Howard Beale: [calmly strolling toward the audience] So. A rich little man with white

hair died. What has that got to do with the price of rice, right? And *why* is that woe to us? Because you people, and sixty-two million other Americans, are listening to me right now. Because less than three percent of you people read books! Because less than fifteen percent of you read newspapers! Because the only truth you know is what you get over this tube. Right now, there is a whole, an

entire generation that never knew anything that didn't come out of this tube! This tube is the Gospel, the ultimate revelation. This tube can make or break presidents, popes, prime ministers... This tube is the most awesome God-damned force in the whole godless world, and woe is us if it ever falls in to the hands of the wrong people, and that's why woe is us that Edward George Ruddy died. Because

this company is now in the hands of CCA - the Communication Corporation of America. There's a new Chairman of the Board, a man called Frank Hackett, sitting in Mr. Ruddy's office on the twentieth floor. And when the twelfth largest company in the world controls the most awesome God-damned propoganda force in the whole godless world, who knows what shit will be peddled for truth on this network?

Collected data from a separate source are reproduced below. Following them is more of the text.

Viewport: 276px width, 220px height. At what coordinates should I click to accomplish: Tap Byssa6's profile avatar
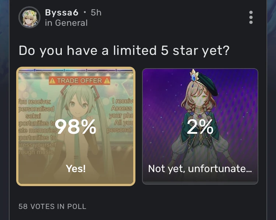[x=29, y=17]
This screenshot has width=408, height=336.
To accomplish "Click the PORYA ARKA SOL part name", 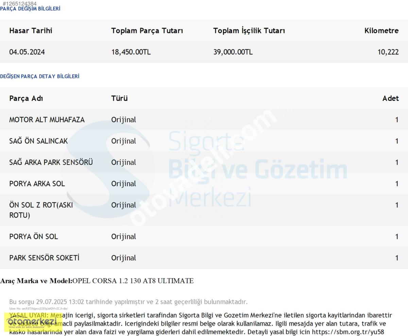I will pyautogui.click(x=37, y=184).
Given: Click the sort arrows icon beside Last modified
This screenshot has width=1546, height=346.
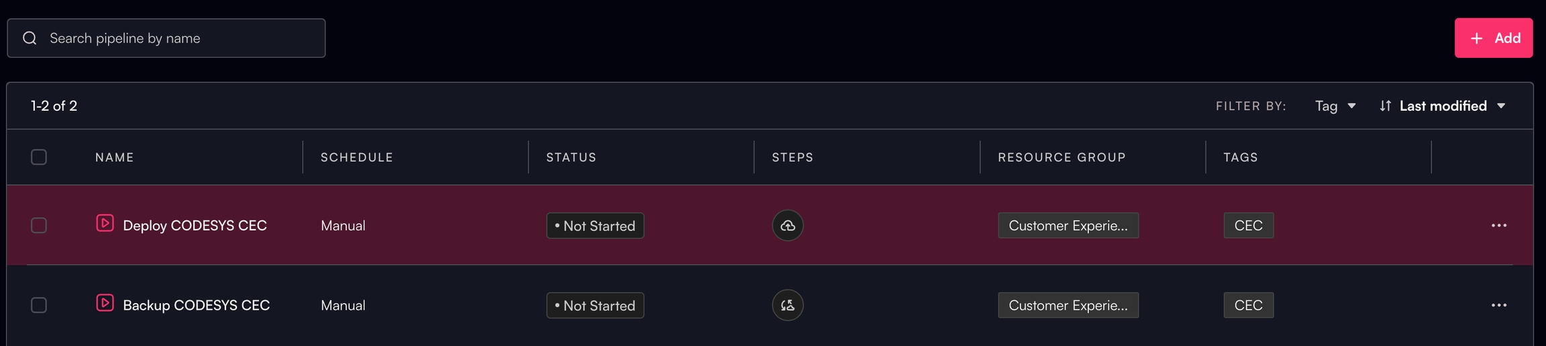Looking at the screenshot, I should pos(1385,106).
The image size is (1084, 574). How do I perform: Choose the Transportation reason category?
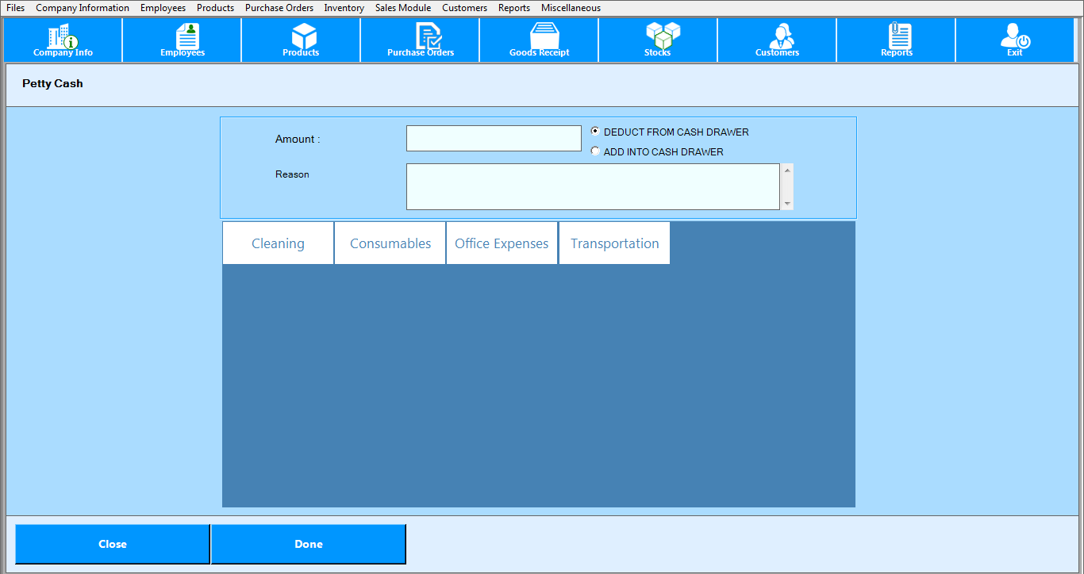(614, 243)
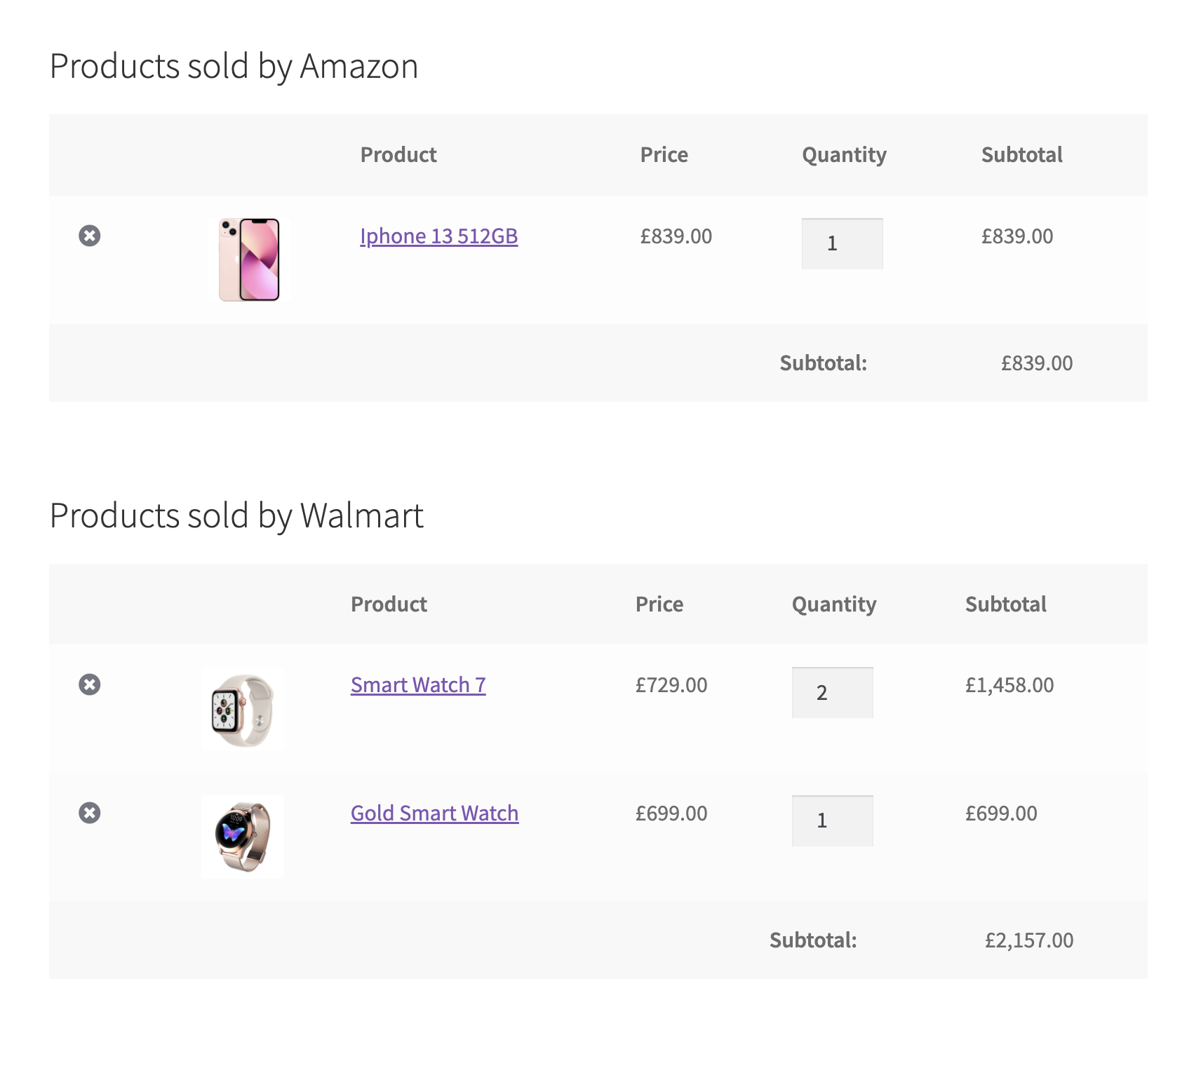This screenshot has width=1201, height=1087.
Task: Click Walmart's £2,157.00 subtotal amount
Action: (x=1028, y=940)
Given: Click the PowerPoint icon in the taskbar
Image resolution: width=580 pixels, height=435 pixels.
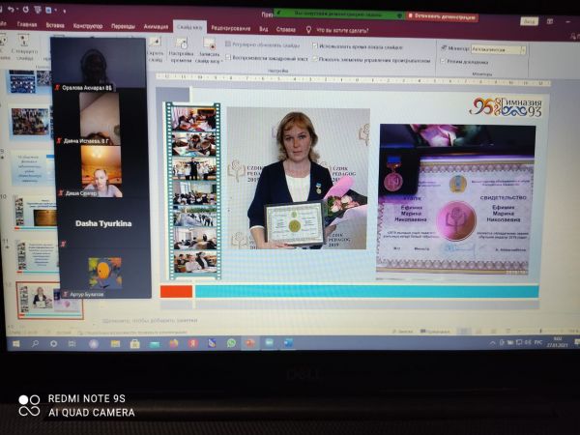Looking at the screenshot, I should (x=250, y=343).
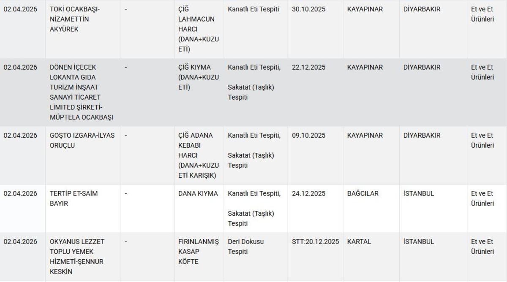Click Kanatlı Eti Tespiti in the LAHMACUN row
This screenshot has height=282, width=507.
pyautogui.click(x=253, y=9)
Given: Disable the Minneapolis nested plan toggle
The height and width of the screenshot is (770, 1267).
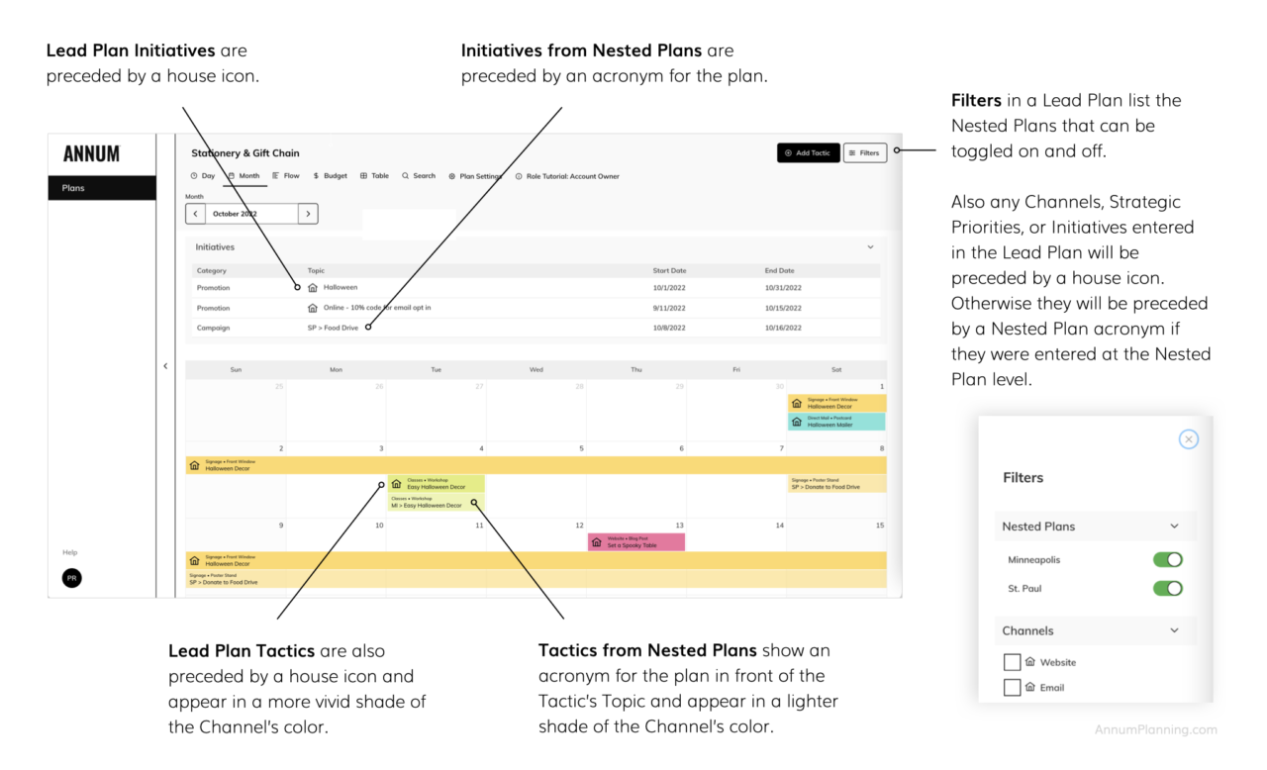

Howard Beale: [ascending the stage] So, you listen to me. Listen to me: Television is not the truth! Television is a God-damned amusement park! Television is a circus, a carnival, a traveling troupe of acrobats, storytellers, dancers, singers, jugglers, side-show freaks, lion tamers, and football players. We're in the boredom-killing business! So if you want the truth... Go

to God! Go to your gurus! Go to yourselves! Because that's the only place you're ever going to find any real truth.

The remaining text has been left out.